══ PROVIDED MATERIAL
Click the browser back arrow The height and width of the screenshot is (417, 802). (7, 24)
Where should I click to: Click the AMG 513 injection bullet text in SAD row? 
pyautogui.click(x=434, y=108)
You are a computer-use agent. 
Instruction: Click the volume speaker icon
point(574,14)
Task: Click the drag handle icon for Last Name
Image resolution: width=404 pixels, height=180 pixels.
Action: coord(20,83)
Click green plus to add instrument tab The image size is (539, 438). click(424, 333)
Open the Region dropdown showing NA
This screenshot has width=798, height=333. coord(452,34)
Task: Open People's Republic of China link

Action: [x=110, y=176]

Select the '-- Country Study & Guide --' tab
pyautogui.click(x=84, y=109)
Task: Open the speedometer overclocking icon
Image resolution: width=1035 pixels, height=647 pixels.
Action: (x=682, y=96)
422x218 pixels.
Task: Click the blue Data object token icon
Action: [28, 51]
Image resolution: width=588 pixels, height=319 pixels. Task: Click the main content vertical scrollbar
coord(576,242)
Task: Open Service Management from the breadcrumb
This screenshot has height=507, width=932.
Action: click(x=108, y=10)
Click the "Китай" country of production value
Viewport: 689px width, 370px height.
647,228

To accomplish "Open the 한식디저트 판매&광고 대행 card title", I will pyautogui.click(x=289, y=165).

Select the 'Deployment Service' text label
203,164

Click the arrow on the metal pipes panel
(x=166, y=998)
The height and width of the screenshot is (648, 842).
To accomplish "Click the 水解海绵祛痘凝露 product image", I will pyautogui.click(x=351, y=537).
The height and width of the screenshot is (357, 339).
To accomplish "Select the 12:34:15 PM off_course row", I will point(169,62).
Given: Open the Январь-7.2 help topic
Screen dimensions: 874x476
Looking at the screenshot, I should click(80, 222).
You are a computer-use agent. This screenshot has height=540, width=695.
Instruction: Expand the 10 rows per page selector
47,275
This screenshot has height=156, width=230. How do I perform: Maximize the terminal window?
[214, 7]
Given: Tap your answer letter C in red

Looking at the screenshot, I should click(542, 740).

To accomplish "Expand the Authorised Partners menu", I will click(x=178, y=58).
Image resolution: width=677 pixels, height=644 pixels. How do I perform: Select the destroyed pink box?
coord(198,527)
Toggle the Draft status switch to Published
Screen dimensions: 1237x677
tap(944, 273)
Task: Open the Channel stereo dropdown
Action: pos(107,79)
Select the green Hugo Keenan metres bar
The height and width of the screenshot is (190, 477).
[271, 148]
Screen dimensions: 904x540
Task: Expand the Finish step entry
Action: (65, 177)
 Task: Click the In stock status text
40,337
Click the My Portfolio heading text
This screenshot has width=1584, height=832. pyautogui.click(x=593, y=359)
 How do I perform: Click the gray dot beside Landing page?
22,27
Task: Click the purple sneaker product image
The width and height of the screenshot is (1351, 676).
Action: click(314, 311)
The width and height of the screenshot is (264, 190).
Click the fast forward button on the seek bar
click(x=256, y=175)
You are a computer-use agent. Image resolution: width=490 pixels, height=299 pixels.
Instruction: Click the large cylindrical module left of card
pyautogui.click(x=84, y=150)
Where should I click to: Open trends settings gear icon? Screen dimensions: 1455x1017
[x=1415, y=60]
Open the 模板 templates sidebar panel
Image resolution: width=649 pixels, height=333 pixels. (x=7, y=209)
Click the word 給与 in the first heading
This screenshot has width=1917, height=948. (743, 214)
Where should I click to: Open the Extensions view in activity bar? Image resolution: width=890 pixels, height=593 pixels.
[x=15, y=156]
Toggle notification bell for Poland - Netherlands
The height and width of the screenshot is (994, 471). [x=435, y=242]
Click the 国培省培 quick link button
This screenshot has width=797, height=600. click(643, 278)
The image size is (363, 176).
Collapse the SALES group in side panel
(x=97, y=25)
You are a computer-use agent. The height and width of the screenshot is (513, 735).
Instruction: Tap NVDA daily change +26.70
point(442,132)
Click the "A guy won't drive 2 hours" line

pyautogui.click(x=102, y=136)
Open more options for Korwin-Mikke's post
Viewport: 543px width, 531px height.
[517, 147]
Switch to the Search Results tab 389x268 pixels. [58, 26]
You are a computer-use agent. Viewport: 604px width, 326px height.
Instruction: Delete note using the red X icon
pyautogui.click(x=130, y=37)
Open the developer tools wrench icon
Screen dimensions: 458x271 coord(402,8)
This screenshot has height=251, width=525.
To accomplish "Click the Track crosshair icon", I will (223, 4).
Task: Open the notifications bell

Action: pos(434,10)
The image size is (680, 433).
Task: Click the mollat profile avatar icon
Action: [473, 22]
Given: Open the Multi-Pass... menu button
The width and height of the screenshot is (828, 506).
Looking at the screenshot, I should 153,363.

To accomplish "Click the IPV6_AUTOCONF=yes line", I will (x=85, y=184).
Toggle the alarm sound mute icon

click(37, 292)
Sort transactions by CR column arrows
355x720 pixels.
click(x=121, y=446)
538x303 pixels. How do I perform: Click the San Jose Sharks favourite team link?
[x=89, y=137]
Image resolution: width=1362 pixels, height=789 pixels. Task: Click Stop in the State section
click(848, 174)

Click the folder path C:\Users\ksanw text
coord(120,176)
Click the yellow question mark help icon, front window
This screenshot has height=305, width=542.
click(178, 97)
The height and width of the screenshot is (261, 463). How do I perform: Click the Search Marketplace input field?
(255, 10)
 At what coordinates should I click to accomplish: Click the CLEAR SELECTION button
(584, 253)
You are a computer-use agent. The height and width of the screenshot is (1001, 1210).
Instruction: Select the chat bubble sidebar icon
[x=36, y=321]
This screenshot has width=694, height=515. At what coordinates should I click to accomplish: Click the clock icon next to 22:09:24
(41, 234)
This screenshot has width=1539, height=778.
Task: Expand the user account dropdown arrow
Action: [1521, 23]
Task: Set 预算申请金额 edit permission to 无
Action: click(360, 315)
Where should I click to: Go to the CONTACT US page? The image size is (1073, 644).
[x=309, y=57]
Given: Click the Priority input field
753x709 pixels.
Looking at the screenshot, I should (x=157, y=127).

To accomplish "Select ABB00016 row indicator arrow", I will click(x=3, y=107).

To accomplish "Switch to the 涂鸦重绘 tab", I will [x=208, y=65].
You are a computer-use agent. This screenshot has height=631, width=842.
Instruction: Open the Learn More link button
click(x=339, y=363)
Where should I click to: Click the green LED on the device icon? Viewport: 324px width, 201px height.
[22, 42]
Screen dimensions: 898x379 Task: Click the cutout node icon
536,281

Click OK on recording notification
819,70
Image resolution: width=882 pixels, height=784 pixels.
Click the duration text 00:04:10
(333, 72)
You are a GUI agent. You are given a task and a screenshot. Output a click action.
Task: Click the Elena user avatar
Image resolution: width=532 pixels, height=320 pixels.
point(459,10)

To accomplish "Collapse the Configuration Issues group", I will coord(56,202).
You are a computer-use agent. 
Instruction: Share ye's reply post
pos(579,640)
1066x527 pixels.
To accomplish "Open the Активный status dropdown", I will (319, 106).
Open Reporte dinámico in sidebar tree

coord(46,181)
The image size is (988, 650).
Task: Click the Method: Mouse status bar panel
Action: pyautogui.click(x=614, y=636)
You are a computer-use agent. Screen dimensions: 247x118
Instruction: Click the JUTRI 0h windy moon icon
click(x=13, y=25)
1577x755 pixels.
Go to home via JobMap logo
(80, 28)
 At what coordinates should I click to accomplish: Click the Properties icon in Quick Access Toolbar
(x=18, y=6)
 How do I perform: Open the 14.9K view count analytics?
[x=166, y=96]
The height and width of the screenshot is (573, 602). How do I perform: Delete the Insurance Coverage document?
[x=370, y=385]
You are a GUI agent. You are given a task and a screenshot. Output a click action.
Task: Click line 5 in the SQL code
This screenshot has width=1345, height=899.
════
▸ **WORK TASK**: Return, unchanged, the run of lines above that opens with the line containing "Task: Open People's Republic of China link" and closes with the line containing "The height and width of the screenshot is (648, 842).". Include both.

▸ **TASK ANSWER**:
Task: Open People's Republic of China link

Action: [x=110, y=176]

Select the '-- Country Study & Guide --' tab
pyautogui.click(x=84, y=109)
Task: Open the speedometer overclocking icon
Image resolution: width=1035 pixels, height=647 pixels.
Action: (x=682, y=96)
422x218 pixels.
Task: Click the blue Data object token icon
Action: [28, 51]
Image resolution: width=588 pixels, height=319 pixels. Task: Click the main content vertical scrollbar
coord(576,242)
Task: Open Service Management from the breadcrumb
This screenshot has height=507, width=932.
Action: click(x=108, y=10)
Click the "Китай" country of production value
Viewport: 689px width, 370px height.
647,228

To accomplish "Open the 한식디저트 판매&광고 대행 card title", I will pyautogui.click(x=289, y=165).

Select the 'Deployment Service' text label
203,164

Click the arrow on the metal pipes panel
(x=166, y=998)
The height and width of the screenshot is (648, 842).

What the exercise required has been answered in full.